Input for this task:
------------

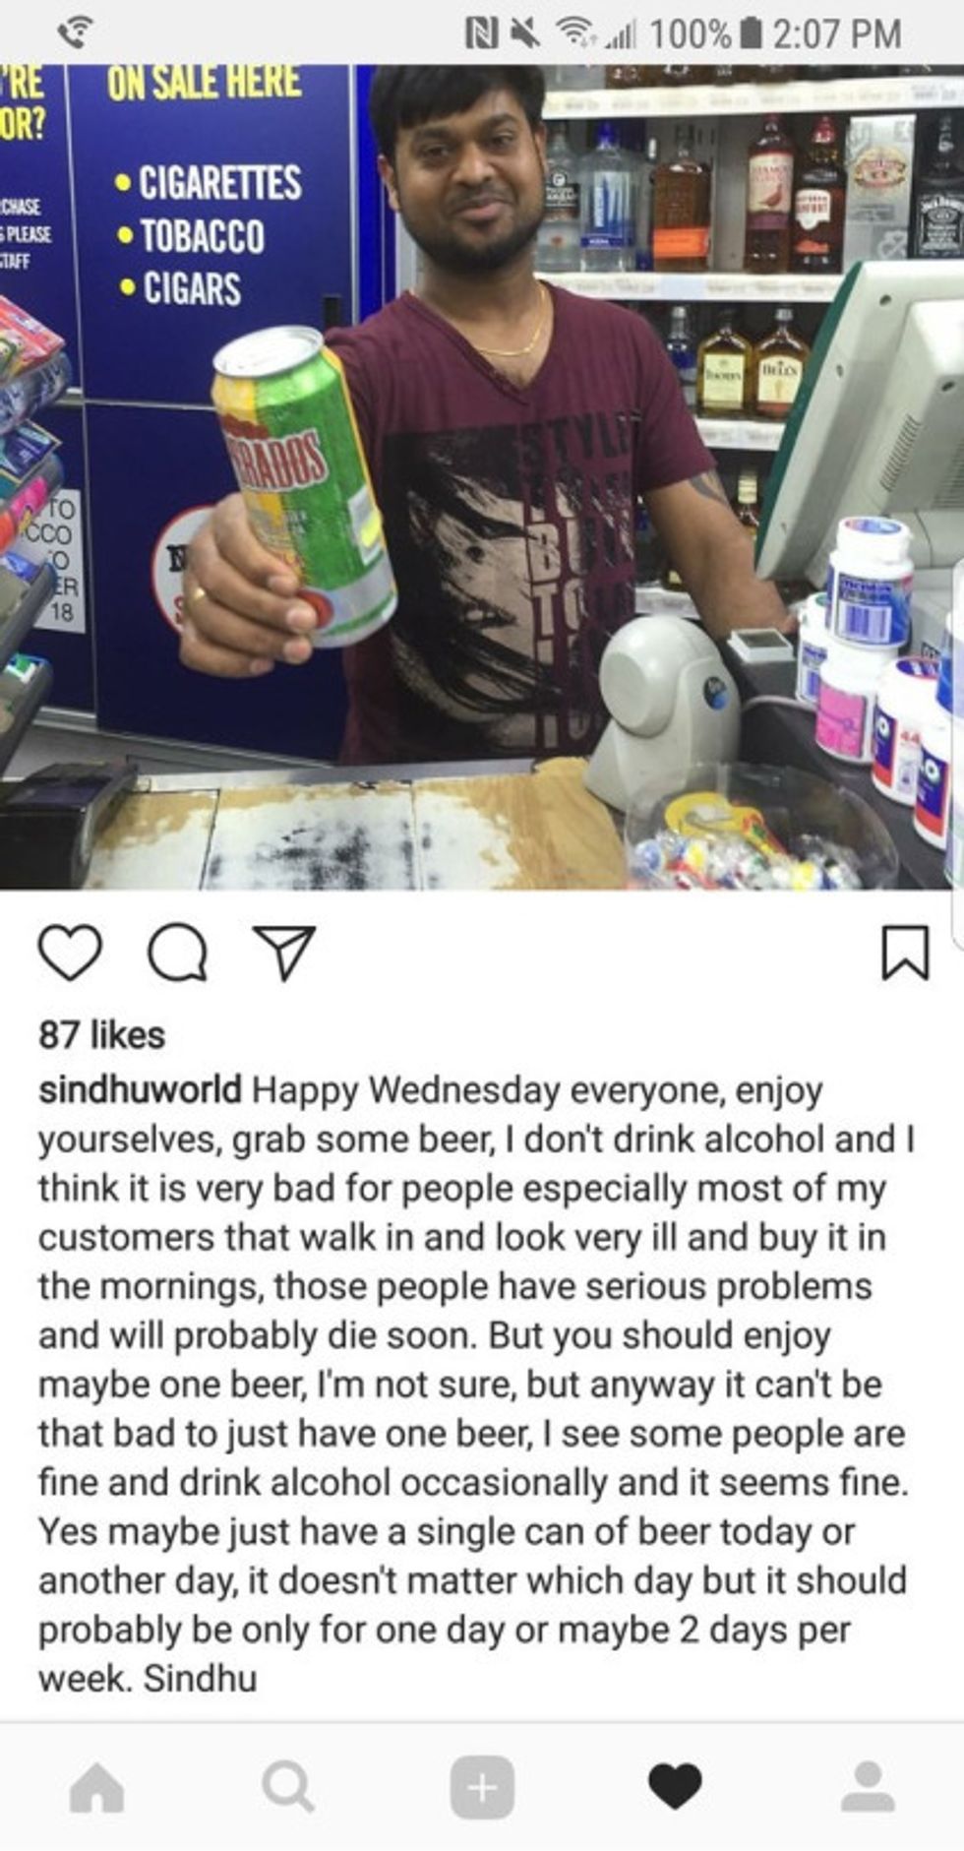Go to the Home feed tab
The width and height of the screenshot is (964, 1851).
point(97,1786)
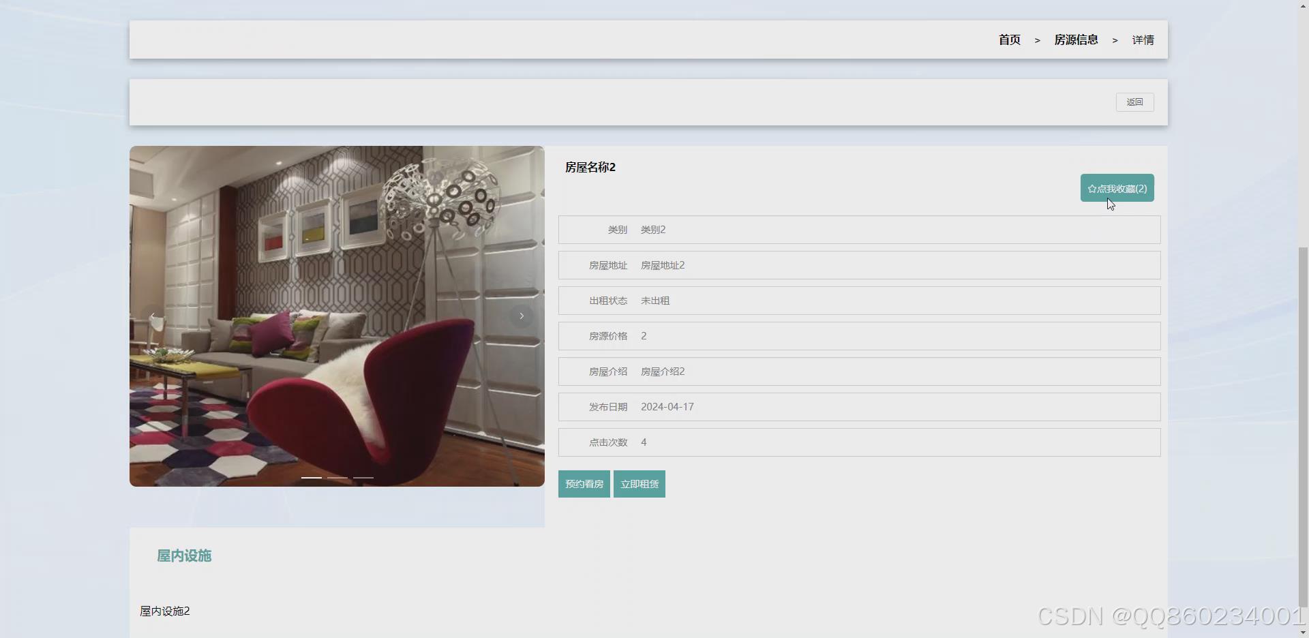Image resolution: width=1309 pixels, height=638 pixels.
Task: Click the scrollbar down arrow
Action: 1303,633
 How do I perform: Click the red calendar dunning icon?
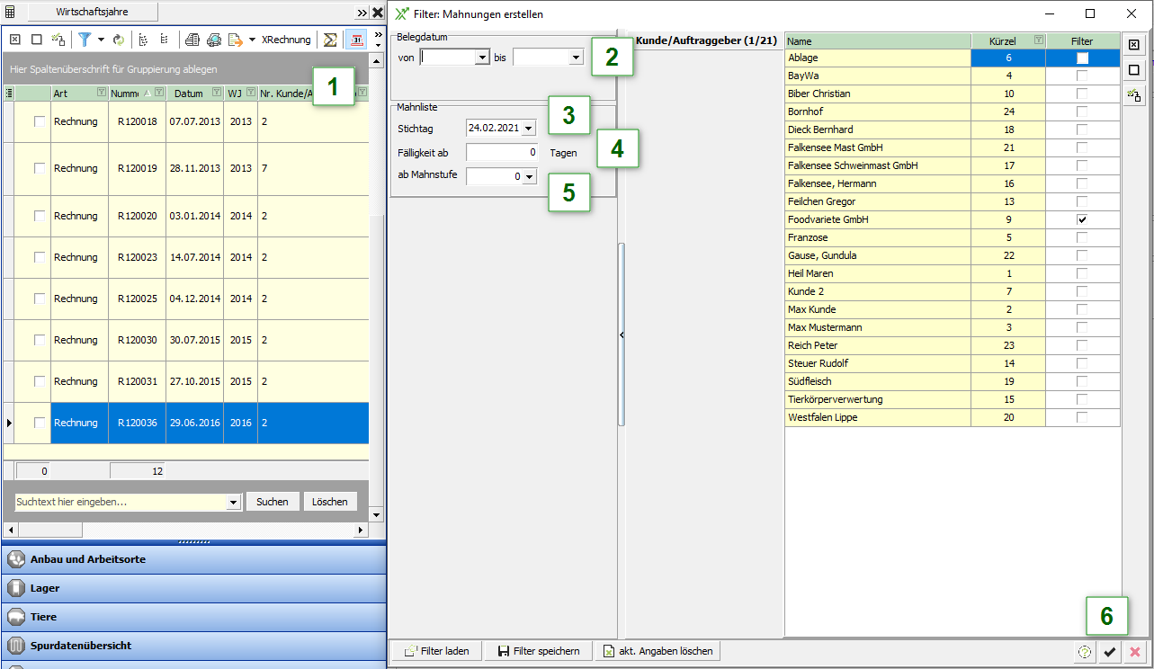click(356, 40)
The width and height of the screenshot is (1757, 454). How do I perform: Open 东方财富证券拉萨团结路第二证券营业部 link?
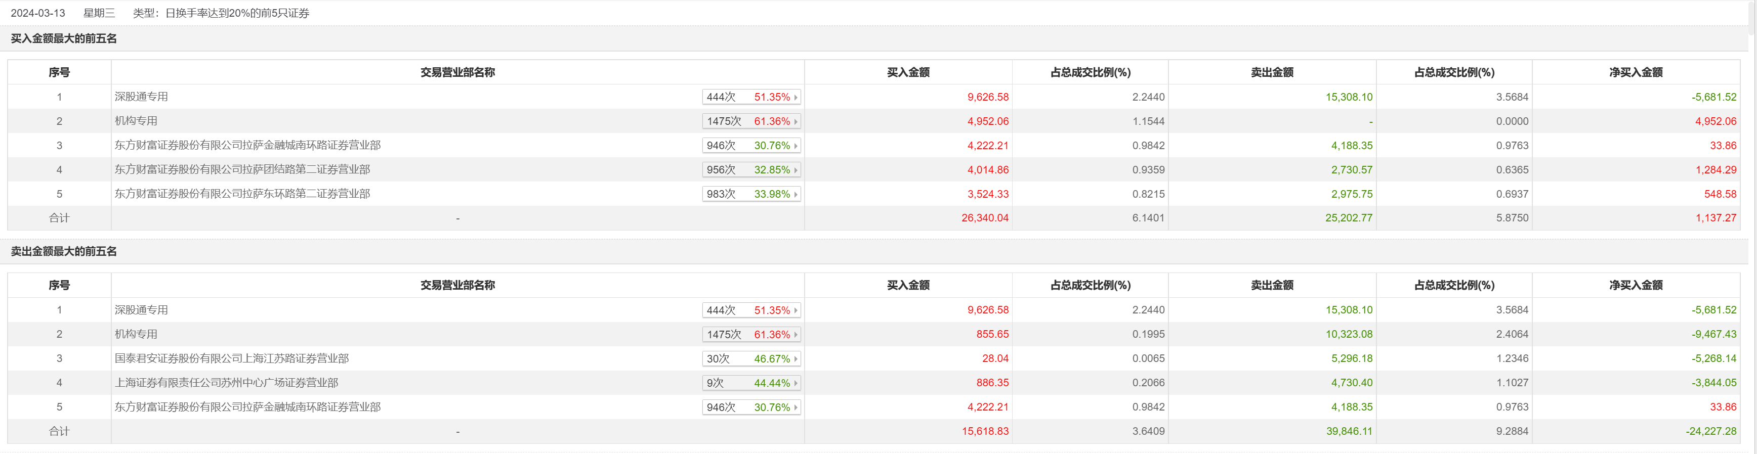point(242,170)
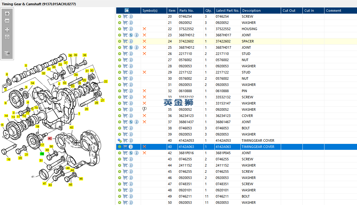The image size is (357, 205).
Task: Zoom in on the parts diagram
Action: tap(7, 14)
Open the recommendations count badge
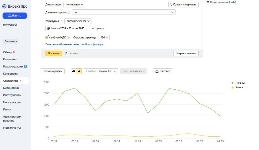 coord(25,67)
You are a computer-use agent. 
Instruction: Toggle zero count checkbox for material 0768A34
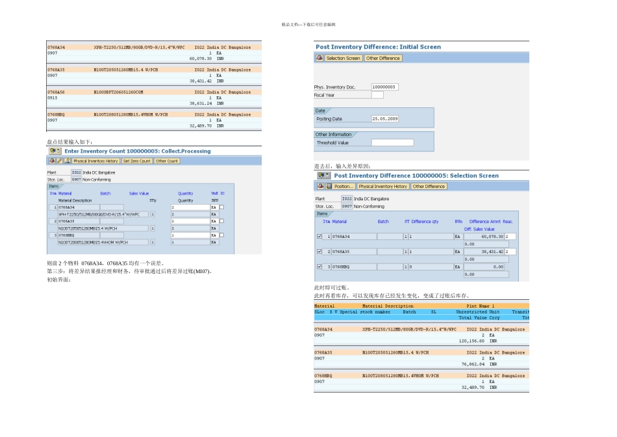(221, 207)
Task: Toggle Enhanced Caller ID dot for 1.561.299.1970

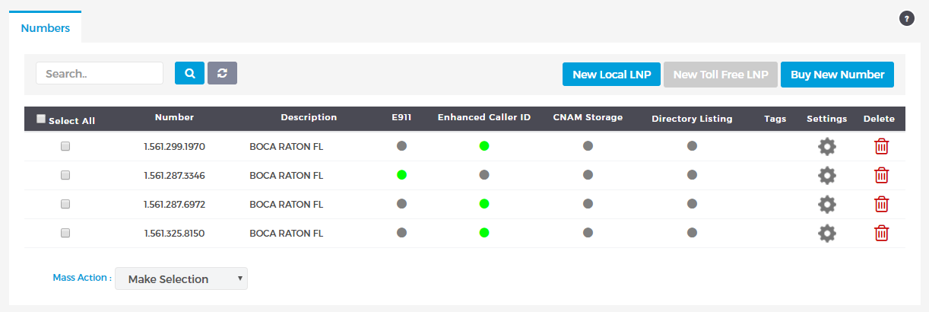Action: tap(484, 146)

------------

Work task:
Leave every picture out and print exactly the lines from the one that contains "The width and height of the screenshot is (1757, 454)." through the last line of the material above.

Response box:
The width and height of the screenshot is (1757, 454). How do I perform: Open 东方财富证券拉萨团结路第二证券营业部 link?
point(242,170)
The image size is (357, 205).
Task: Zoom in on the parts diagram
Action: tap(7, 14)
Open the recommendations count badge
 coord(25,67)
You are a computer-use agent. 
Instruction: Toggle zero count checkbox for material 0768A34
(221, 207)
Task: Toggle Enhanced Caller ID dot for 1.561.299.1970

Action: tap(484, 146)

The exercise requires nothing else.